Decisão Texto Integral:
O recurso é o próprio quanto à espécie, efeitos e modo de subida.

A questão a decidir é simples, pelo que se justifica o julgamento sumário do recurso, nos termos do disposto nos artº 652 nº 1 c) e 656 do C.P.C.

                                                           *

I. Relatório

No âmbito da presente acção declarativa de condenação com a forma de processo ordinário que C (…), por si e na qualidade de legal representante dos seus filhos menores J (…) e C (…) vem intentar contra a V (…), Ldª, foi proferido despacho a 17/06/2014 a declarar deserta a instância, nos termos do artº 281 do C.P.C., por ter decorrido o prazo de seis meses sem que as partes tenham impulsionado o processo.

A acção começou por ser intentada apenas contra a R. V (…), Ldª, tendo sido mais tarde requerida e admitida, por despacho de 31/08/2012, a intervenção principal, como associados aos RR. de F (…) e mulher O (…), F (…) , e M (…), J (…) e M (…), J (…) e L (…).

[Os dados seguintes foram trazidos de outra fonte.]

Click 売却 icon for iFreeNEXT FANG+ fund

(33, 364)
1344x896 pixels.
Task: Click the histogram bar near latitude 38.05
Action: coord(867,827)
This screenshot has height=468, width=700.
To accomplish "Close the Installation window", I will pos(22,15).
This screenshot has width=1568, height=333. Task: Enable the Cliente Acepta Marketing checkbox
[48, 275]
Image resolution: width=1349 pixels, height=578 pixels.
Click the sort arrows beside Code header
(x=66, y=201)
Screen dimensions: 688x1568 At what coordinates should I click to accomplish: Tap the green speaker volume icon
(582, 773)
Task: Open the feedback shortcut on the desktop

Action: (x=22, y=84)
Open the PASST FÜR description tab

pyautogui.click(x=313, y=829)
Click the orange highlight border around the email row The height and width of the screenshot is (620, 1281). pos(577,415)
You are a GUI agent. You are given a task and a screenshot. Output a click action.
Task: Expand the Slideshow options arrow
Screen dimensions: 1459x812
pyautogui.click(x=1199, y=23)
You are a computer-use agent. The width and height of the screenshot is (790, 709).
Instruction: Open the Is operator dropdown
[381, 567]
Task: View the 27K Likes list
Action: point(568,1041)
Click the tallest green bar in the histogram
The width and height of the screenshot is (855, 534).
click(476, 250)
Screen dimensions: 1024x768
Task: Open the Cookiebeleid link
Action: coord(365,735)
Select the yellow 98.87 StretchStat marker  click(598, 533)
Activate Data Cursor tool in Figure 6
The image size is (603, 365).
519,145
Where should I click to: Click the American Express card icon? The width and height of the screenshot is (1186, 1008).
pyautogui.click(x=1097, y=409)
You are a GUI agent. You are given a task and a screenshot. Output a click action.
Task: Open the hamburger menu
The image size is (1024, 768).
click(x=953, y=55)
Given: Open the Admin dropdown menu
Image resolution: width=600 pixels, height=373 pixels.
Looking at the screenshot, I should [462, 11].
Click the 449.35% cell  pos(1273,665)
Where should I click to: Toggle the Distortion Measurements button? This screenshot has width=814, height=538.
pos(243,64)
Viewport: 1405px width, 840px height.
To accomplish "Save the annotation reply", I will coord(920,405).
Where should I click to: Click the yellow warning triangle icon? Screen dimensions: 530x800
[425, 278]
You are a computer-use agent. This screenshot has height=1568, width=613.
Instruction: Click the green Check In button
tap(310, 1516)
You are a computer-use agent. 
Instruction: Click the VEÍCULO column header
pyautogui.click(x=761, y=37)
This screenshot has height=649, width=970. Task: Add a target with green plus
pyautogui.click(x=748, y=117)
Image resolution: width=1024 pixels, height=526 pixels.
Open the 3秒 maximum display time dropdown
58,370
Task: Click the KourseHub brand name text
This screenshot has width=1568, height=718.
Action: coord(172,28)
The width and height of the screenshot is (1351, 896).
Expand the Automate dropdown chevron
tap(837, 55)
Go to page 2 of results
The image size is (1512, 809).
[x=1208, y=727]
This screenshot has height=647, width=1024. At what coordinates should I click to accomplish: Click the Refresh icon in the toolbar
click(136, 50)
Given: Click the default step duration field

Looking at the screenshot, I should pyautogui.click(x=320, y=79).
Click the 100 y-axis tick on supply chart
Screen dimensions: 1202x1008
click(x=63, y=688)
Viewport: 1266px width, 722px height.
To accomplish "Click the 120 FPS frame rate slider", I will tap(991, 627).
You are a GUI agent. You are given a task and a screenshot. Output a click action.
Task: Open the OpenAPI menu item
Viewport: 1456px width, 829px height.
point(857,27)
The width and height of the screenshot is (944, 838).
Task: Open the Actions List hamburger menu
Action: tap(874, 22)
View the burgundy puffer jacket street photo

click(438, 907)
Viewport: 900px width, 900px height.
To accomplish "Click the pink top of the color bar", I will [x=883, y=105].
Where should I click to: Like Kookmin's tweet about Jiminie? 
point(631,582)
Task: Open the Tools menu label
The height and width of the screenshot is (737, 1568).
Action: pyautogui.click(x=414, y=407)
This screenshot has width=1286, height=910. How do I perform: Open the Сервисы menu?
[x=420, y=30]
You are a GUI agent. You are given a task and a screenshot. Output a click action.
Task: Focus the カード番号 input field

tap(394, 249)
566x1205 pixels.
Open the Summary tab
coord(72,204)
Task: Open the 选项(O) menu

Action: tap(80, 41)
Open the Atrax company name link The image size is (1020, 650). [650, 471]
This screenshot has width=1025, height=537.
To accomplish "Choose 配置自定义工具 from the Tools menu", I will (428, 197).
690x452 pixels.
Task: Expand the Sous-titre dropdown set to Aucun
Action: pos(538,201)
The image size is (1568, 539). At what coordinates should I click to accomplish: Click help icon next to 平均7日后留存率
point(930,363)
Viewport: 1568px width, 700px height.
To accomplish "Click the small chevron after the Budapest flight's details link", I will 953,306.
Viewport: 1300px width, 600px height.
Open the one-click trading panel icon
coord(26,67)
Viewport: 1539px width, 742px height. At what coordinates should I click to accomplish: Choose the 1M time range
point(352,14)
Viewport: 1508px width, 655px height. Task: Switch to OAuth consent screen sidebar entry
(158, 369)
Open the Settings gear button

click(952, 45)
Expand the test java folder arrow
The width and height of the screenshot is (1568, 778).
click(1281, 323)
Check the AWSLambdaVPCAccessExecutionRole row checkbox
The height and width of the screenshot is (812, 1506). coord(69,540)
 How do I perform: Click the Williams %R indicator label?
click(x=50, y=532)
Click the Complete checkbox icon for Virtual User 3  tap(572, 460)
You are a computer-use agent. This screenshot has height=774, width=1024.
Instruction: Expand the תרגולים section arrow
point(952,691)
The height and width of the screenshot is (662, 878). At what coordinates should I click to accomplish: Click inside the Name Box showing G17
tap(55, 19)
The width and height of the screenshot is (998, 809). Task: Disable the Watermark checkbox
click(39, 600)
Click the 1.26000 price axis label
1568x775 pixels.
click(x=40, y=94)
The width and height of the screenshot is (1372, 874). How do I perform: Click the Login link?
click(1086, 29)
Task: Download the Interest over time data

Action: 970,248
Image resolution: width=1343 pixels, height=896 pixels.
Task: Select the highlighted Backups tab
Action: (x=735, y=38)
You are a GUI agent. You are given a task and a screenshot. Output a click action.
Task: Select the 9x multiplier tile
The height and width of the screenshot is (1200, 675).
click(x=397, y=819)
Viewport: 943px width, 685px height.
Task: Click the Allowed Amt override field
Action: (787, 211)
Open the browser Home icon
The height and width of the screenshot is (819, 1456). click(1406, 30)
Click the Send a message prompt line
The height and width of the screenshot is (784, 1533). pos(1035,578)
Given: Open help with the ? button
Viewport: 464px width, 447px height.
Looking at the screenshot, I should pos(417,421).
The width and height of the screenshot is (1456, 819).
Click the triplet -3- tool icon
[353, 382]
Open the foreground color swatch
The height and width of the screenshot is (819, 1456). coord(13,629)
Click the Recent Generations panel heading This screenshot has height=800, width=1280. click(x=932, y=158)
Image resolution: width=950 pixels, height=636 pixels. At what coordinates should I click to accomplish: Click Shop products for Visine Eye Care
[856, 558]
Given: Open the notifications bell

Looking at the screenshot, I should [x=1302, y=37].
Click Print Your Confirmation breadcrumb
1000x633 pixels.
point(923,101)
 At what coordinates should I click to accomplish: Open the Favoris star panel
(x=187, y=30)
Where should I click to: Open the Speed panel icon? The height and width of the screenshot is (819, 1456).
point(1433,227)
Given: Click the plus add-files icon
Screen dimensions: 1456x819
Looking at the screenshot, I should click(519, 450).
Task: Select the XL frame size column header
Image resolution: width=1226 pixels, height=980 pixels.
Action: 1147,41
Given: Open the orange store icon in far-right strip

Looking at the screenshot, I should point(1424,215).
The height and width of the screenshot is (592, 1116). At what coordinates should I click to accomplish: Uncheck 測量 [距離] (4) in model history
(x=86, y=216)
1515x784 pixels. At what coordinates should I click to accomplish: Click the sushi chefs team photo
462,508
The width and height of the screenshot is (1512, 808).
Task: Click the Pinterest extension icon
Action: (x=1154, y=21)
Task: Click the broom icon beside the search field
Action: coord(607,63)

Por despacho de 04/02/2013 foi declarada suspensa a instância por estar comprovado nos autos o óbito dos L (…) e J (…) até os falecidos serem habilitados.

Por ter sido deferido o pedido de escusa apresentado pela Ilustre Patrona do A., bem como por diversos outros patronos entretanto nomeados, foi nomeado novo patrono a 17/11/2013.

A A. vem a 09/12/2013 apresentar requerimento ao processo, solicitando a realização de diversas diligências com o objectivo de identificar os herdeiros dos falecidos, com vista à instauração do incidente de habilitação de herdeiros dos mesmos, o que foi deferido, por despacho de 16/01/2014

Por requerimento apresentado a 17/02/2014 vem a A. apresentar requerimento aos autos pedindo a notificação de José Rodrigues para que este informar a morada de F (…) e M (…) chamados ainda não citados, o que foi deferido por despacho de 14/03/2014.

Tal informação veio a ser prestada a 27/03/2014, com a indicação de que a chamada M (…) faleceu no decurso do ano de 2013.

Entretanto as Finanças vêm a 08/04/2014 juntar aos autos elementos sobre o processo de imposto sucessórios dos dois chamados falecidos, conforme havia sido solicitado.

A 10/04/2014 vem a A. requerer a citação dos chamados na morada indicada e a realização de diligências a fim de se comprovar o óbito de Maria do Céu Figueiredo.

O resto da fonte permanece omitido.